For the records below, print the lines from the line with "Where should I click to: Open the" through the line with "The image size is (1036, 638)." exactly as written; include both end lines and exclude the rest.

# # # # #

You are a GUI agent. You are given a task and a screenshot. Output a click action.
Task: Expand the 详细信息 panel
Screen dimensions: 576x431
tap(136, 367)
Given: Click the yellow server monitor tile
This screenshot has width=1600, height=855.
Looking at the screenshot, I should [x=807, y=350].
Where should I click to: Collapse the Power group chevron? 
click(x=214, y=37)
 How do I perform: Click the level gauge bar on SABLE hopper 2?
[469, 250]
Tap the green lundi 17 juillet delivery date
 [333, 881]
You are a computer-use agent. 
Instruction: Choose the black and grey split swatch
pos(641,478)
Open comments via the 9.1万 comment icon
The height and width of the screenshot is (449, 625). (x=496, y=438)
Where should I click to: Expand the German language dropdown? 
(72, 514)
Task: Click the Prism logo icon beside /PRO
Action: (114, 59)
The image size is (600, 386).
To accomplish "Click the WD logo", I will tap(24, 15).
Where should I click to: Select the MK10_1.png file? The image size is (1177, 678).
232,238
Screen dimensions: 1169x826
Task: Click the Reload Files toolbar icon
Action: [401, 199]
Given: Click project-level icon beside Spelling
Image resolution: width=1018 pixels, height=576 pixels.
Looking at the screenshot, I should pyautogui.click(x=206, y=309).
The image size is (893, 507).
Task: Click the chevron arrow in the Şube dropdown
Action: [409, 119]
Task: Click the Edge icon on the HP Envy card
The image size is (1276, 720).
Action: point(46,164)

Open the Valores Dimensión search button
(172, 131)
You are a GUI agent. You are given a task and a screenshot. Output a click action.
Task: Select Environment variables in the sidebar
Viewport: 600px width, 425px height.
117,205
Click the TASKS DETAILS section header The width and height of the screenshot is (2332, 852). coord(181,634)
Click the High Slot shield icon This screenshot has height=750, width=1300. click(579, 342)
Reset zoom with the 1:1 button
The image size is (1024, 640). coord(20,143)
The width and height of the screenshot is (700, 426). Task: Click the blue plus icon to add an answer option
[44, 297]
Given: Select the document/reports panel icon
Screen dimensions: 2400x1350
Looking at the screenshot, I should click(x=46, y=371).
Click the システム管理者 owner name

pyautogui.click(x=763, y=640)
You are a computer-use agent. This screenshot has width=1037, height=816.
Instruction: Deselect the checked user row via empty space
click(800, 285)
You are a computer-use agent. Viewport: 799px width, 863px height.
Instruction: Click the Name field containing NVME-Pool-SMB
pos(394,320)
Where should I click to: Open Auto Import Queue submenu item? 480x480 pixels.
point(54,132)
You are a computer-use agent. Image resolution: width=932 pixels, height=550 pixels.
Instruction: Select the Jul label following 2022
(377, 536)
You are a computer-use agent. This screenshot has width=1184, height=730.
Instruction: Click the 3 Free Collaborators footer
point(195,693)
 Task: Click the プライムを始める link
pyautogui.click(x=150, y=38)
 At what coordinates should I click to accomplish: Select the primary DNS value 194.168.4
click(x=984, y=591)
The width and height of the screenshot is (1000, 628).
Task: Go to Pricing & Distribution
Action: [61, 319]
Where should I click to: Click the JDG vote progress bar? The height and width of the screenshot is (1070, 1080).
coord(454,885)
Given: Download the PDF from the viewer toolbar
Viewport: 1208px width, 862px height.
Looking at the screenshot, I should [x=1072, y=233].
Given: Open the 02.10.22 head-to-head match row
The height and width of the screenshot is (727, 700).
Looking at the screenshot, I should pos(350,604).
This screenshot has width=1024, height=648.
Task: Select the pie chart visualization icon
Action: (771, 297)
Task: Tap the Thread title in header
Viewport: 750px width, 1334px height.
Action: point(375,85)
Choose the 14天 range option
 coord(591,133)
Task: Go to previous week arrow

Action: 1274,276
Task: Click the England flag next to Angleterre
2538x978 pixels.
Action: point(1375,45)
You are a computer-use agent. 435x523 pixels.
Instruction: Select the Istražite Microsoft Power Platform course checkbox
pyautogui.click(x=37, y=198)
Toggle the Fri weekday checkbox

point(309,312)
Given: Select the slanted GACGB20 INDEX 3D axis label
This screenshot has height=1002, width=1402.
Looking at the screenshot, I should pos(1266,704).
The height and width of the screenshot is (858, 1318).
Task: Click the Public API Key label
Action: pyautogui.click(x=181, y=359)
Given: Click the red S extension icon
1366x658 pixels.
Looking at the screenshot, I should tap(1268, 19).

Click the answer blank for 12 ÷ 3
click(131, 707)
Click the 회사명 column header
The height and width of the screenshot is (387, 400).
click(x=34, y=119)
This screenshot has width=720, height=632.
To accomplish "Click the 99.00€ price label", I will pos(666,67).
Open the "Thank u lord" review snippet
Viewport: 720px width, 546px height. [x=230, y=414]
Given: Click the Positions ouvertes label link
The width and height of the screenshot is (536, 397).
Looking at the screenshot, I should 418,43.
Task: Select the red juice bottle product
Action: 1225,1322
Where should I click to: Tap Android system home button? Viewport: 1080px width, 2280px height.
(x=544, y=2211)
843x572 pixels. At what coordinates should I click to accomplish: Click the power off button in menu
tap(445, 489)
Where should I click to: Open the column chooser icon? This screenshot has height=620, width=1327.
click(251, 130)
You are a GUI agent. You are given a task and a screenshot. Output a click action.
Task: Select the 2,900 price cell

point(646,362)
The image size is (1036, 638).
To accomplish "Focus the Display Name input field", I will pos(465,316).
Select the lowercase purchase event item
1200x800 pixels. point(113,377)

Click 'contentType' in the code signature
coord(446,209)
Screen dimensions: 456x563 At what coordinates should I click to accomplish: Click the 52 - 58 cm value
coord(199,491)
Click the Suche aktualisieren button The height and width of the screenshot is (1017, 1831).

# # # # #

**EXERCISE SOLUTION**
Where should I click to: Open the column chooser icon? This screenshot has height=620, width=1327.
click(251, 130)
You are a GUI agent. You are given a task and a screenshot. Output a click action.
Task: Select the 2,900 price cell

point(646,362)
The image size is (1036, 638).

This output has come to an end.